Pemain serial 'Heart' itu menjelaskan bahwa saat ini polisi sedang fokus pada aliran dana kasus mafia tanah.

Hal itu setelah diketahui ternyata para tersangka juga tersangka melanggar pasal TPPU atau Tindak Pidana Pencucian Uang.

Kasus Mafia Tanah yang menimpa Nirina Zubir sempat menjadi sorotan berbagai pihak.
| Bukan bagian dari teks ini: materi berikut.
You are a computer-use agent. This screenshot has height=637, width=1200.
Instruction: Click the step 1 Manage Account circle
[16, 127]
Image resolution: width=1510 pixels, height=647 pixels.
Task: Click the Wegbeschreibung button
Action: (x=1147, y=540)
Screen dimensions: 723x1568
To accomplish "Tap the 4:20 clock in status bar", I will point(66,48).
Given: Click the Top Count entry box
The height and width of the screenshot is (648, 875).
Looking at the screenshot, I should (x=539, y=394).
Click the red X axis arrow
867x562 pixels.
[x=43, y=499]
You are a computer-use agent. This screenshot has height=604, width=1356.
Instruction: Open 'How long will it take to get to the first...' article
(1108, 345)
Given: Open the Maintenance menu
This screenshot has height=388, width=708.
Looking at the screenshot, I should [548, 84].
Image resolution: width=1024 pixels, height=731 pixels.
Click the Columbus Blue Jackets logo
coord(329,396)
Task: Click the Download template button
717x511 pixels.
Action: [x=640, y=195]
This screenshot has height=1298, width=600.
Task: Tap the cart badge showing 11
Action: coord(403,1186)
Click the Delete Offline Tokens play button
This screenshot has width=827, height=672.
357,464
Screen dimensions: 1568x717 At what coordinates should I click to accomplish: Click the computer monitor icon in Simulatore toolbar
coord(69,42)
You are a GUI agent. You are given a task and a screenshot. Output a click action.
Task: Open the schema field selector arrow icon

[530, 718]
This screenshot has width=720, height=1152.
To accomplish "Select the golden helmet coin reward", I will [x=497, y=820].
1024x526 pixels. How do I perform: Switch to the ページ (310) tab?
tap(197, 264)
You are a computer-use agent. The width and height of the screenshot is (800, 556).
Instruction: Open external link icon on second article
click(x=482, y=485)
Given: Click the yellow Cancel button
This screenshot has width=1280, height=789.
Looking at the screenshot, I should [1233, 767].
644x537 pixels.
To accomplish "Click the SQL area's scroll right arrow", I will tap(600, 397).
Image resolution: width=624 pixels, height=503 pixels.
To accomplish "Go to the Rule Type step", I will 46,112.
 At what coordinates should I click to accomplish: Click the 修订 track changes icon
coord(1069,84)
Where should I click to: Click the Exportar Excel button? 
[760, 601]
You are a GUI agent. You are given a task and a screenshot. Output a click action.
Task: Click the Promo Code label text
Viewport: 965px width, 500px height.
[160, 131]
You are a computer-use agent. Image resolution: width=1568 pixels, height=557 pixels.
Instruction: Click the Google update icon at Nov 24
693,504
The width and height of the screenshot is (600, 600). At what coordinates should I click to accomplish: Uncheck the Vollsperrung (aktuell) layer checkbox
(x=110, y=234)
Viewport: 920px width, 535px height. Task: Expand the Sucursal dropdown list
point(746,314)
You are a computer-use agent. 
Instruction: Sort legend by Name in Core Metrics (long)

Pasalnya, tersangka merupakan mantan asisten ibunya yang tergolong dekat dengan keluarga.

Nirina bercerita, awalnya asisten sang ibu, Riri Khasmita dimintai tolong untuk mengurus sertifikat tanah.

Baca Juga: Berkas Perkara Kasus Mafia Tanah Nirina Zubir Segera Dilimpahkan ke Kejaksaan

Namun, bukannya dibantu, Riri justru mengubah kepemilikan surat tanah tersebut menjadi namanya dengan berkomplot bersama 3 oknum notaris.

Hingga kini diketahui dua aset atau sertifikat tanah sudah dijual oleh tersangka dan empat lainnya diagunkan ke bank.

Dalam kasus ini polisi sudah menetapkan lima tersangka yakni Riri Khasmita, Erdianto, notaris bernama Farida. dan Pejabat Pembuat Akta Tanah (PPAT) bernama Ina Rosiana dan Erwin Ridwan.

Para tersangka dijerat Pasal 263, 264, 266, dan 372 KUHP tentang Penipuan dan Pemalsuan Dokumen. Kemudian, Pasal 3, 4 dan 5 Undang Undang Nomor 8 Tahun 2010 tentang TPPU.